## Required work
Reproduce the material below, switching "Dorfverein Mönchaltorf" to "Gemeindeverein Mönchaltorf" and leaving every other character unchanged.

## Provided entries
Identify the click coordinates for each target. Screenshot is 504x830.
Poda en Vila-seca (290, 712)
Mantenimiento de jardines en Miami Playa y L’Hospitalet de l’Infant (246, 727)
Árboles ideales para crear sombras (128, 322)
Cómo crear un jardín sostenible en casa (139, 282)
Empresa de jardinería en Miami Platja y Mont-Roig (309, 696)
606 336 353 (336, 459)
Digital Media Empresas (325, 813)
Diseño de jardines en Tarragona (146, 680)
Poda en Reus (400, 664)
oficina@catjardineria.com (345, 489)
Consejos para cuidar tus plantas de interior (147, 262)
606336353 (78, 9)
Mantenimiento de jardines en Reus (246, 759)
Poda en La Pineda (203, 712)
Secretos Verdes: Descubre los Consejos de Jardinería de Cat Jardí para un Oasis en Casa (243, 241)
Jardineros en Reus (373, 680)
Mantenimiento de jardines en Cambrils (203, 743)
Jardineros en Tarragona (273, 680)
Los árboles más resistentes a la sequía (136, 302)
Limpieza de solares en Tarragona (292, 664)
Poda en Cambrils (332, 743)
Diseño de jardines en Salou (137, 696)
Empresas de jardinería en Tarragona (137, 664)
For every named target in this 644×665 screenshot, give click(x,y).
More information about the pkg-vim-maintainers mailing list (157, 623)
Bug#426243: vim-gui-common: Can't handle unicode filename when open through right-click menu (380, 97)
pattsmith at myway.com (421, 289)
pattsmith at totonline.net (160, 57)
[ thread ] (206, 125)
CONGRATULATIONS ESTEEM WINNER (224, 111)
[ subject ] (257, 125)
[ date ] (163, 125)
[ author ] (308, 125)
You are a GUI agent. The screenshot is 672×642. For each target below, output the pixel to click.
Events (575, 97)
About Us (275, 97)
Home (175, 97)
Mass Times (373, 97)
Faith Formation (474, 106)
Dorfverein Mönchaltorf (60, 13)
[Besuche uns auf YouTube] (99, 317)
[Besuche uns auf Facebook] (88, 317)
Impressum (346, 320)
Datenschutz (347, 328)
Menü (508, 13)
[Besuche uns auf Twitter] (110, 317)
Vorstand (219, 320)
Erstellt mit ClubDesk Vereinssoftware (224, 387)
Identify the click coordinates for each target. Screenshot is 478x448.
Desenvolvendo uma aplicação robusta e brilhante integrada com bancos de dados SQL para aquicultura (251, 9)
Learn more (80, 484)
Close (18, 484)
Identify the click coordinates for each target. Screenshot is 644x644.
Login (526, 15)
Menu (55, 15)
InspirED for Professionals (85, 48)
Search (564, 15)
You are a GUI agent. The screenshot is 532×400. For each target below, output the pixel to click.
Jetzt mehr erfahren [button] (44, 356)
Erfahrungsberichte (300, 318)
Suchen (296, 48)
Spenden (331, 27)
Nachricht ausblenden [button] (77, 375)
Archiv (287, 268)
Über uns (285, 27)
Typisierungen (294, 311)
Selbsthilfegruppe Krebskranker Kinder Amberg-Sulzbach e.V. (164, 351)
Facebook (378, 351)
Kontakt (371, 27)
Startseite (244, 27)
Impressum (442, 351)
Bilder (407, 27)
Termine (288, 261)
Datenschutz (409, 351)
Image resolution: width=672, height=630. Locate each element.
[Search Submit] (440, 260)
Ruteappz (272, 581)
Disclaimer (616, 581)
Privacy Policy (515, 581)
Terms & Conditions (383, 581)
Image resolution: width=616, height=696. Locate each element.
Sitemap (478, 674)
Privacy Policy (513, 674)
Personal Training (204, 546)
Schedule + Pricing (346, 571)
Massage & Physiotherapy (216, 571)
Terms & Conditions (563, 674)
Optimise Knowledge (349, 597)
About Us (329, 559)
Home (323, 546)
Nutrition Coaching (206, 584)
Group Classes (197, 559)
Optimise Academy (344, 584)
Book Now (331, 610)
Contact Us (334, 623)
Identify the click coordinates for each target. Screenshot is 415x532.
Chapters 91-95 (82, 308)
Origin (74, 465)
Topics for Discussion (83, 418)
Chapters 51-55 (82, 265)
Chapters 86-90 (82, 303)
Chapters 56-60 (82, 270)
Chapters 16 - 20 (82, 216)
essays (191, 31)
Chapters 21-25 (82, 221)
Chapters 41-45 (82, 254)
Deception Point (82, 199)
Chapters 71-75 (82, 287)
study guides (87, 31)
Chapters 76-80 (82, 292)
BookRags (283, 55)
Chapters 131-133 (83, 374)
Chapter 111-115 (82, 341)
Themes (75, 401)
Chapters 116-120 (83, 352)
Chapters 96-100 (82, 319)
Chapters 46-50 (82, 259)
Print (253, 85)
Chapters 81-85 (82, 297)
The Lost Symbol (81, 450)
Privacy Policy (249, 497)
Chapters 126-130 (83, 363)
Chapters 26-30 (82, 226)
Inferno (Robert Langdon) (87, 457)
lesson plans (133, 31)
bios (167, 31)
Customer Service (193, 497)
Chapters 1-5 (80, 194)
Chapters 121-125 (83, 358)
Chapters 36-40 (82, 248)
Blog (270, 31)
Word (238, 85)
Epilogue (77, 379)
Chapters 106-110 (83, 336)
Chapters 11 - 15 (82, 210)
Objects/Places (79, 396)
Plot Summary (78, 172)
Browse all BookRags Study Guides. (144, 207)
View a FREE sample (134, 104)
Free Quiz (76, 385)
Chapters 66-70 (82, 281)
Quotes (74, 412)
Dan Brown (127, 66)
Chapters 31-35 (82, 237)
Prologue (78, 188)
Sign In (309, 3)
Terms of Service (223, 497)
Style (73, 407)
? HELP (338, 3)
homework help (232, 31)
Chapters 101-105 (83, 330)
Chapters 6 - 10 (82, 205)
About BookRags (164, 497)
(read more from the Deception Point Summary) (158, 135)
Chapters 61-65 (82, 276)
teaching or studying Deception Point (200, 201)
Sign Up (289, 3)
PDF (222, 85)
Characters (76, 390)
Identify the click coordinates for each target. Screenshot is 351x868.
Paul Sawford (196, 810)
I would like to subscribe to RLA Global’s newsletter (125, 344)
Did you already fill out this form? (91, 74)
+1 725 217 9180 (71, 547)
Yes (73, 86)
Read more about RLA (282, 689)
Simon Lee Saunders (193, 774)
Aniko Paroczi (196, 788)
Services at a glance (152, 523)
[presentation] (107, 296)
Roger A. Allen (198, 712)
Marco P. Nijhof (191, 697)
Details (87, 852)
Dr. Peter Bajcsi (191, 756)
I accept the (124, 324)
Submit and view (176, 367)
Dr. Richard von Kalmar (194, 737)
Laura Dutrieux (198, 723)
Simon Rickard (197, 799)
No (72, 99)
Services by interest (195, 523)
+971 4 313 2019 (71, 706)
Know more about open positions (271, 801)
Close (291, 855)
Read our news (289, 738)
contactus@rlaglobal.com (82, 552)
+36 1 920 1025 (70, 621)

## Result
Identify the click coordinates for each target. Screenshot is 504x830.
Poda en Vila-seca (290, 712)
Mantenimiento de jardines en Miami Playa y L’Hospitalet de l’Infant (246, 727)
Árboles ideales para crear sombras (128, 322)
Cómo crear un jardín sostenible en casa (139, 282)
Empresa de jardinería en Miami Platja y Mont-Roig (309, 696)
606 336 353 (336, 459)
Digital Media Empresas (325, 813)
Diseño de jardines en Tarragona (146, 680)
Poda en Reus (400, 664)
oficina@catjardineria.com (345, 489)
Consejos para cuidar tus plantas de interior (147, 262)
606336353 (78, 9)
Mantenimiento de jardines en Reus (246, 759)
Poda en La Pineda (203, 712)
Secretos Verdes: Descubre los Consejos de Jardinería de Cat Jardí para un Oasis en Casa (243, 241)
Jardineros en Reus (373, 680)
Mantenimiento de jardines en Cambrils (203, 743)
Jardineros en Tarragona (273, 680)
Los árboles más resistentes a la sequía (136, 302)
Limpieza de solares en Tarragona (292, 664)
Poda en Cambrils (332, 743)
Diseño de jardines en Salou (137, 696)
Empresas de jardinería en Tarragona (137, 664)
For every named target in this 644×665 screenshot, give click(x,y).
More information about the pkg-vim-maintainers mailing list (157, 623)
Bug#426243: vim-gui-common: Can't handle unicode filename when open through right-click menu (380, 97)
pattsmith at myway.com (421, 289)
pattsmith at totonline.net (160, 57)
[ thread ] (206, 125)
CONGRATULATIONS ESTEEM WINNER (224, 111)
[ subject ] (257, 125)
[ date ] (163, 125)
[ author ] (308, 125)
You are a GUI agent. The screenshot is 672×642. For each target below, output the pixel to click.
Events (575, 97)
About Us (275, 97)
Home (175, 97)
Mass Times (373, 97)
Faith Formation (474, 106)
Gemeindeverein Mönchaltorf (60, 13)
[Besuche uns auf YouTube] (99, 317)
[Besuche uns auf Facebook] (88, 317)
Impressum (346, 320)
Datenschutz (347, 328)
Menü (508, 13)
[Besuche uns auf Twitter] (110, 317)
Vorstand (219, 320)
Erstellt mit ClubDesk Vereinssoftware (224, 387)
Identify the click coordinates for each target. Screenshot is 478x448.
Desenvolvendo uma aplicação robusta e brilhante integrada com bancos de dados SQL para aquicultura (251, 9)
Learn more (80, 484)
Close (18, 484)
Identify the click coordinates for each target. Screenshot is 644x644.
Login (526, 15)
Menu (55, 15)
InspirED for Professionals (85, 48)
Search (564, 15)
You are a GUI agent. The screenshot is 532×400. For each target below, output the pixel to click.
Jetzt mehr erfahren [button] (44, 356)
Erfahrungsberichte (300, 318)
Suchen (296, 48)
Spenden (331, 27)
Nachricht ausblenden [button] (77, 375)
Archiv (287, 268)
Über uns (285, 27)
Typisierungen (294, 311)
Selbsthilfegruppe Krebskranker Kinder Amberg-Sulzbach e.V. (164, 351)
Facebook (378, 351)
Kontakt (371, 27)
Startseite (244, 27)
Impressum (442, 351)
Bilder (407, 27)
Termine (288, 261)
Datenschutz (409, 351)
Image resolution: width=672, height=630. Locate each element.
[Search Submit] (440, 260)
Ruteappz (272, 581)
Disclaimer (616, 581)
Privacy Policy (515, 581)
Terms & Conditions (383, 581)
Image resolution: width=616, height=696. Locate each element.
Sitemap (478, 674)
Privacy Policy (513, 674)
Personal Training (204, 546)
Schedule + Pricing (346, 571)
Massage & Physiotherapy (216, 571)
Terms & Conditions (563, 674)
Optimise Knowledge (349, 597)
About Us (329, 559)
Home (323, 546)
Nutrition Coaching (206, 584)
Group Classes (197, 559)
Optimise Academy (344, 584)
Book Now (331, 610)
Contact Us (334, 623)
Identify the click coordinates for each target. Screenshot is 415x532.
Chapters 91-95 (82, 308)
Origin (74, 465)
Topics for Discussion (83, 418)
Chapters 51-55 (82, 265)
Chapters 86-90 (82, 303)
Chapters 56-60 (82, 270)
Chapters 16 - 20 (82, 216)
essays (191, 31)
Chapters 21-25 (82, 221)
Chapters 41-45 (82, 254)
Deception Point (82, 199)
Chapters 71-75 (82, 287)
study guides (87, 31)
Chapters 76-80 (82, 292)
BookRags (283, 55)
Chapters 131-133 (83, 374)
Chapter 111-115 (82, 341)
Themes (75, 401)
Chapters 116-120 (83, 352)
Chapters 96-100 (82, 319)
Chapters 46-50 (82, 259)
Print (253, 85)
Chapters 81-85 (82, 297)
The Lost Symbol (81, 450)
Privacy Policy (249, 497)
Chapters 126-130 (83, 363)
Chapters 26-30 (82, 226)
Inferno (Robert Langdon) (87, 457)
lesson plans (133, 31)
bios (167, 31)
Customer Service (193, 497)
Chapters 1-5 (80, 194)
Chapters 121-125 (83, 358)
Chapters 36-40 (82, 248)
Blog (270, 31)
Word (238, 85)
Epilogue (77, 379)
Chapters 106-110 (83, 336)
Chapters 11 - 15 (82, 210)
Objects/Places (79, 396)
Plot Summary (78, 172)
Browse all BookRags Study Guides. (144, 207)
View a FREE sample (134, 104)
Free Quiz (76, 385)
Chapters 66-70 (82, 281)
Quotes (74, 412)
Dan Brown (127, 66)
Chapters 31-35 (82, 237)
Prologue (78, 188)
Sign In (309, 3)
Terms of Service (223, 497)
Style (73, 407)
? HELP (338, 3)
homework help (232, 31)
Chapters 101-105 (83, 330)
Chapters 6 - 10 (82, 205)
About BookRags (164, 497)
(read more from the Deception Point Summary) (158, 135)
Chapters 61-65 (82, 276)
teaching or studying Deception Point (200, 201)
Sign Up (289, 3)
PDF (222, 85)
Characters (76, 390)
Identify the click coordinates for each target. Screenshot is 351x868.
Paul Sawford (196, 810)
I would like to subscribe to RLA Global’s newsletter (125, 344)
Did you already fill out this form? (91, 74)
+1 725 217 9180 (71, 547)
Yes (73, 86)
Read more about RLA (282, 689)
Simon Lee Saunders (193, 774)
Aniko Paroczi (196, 788)
Services at a glance (152, 523)
[presentation] (107, 296)
Roger A. Allen (198, 712)
Marco P. Nijhof (191, 697)
Details (87, 852)
Dr. Peter Bajcsi (191, 756)
I accept the (124, 324)
Submit and view (176, 367)
Dr. Richard von Kalmar (194, 737)
Laura Dutrieux (198, 723)
Simon Rickard (197, 799)
No (72, 99)
Services by interest (195, 523)
+971 4 313 2019 (71, 706)
Know more about open positions (271, 801)
Close (291, 855)
Read our news (289, 738)
contactus@rlaglobal.com (82, 552)
+36 1 920 1025 (70, 621)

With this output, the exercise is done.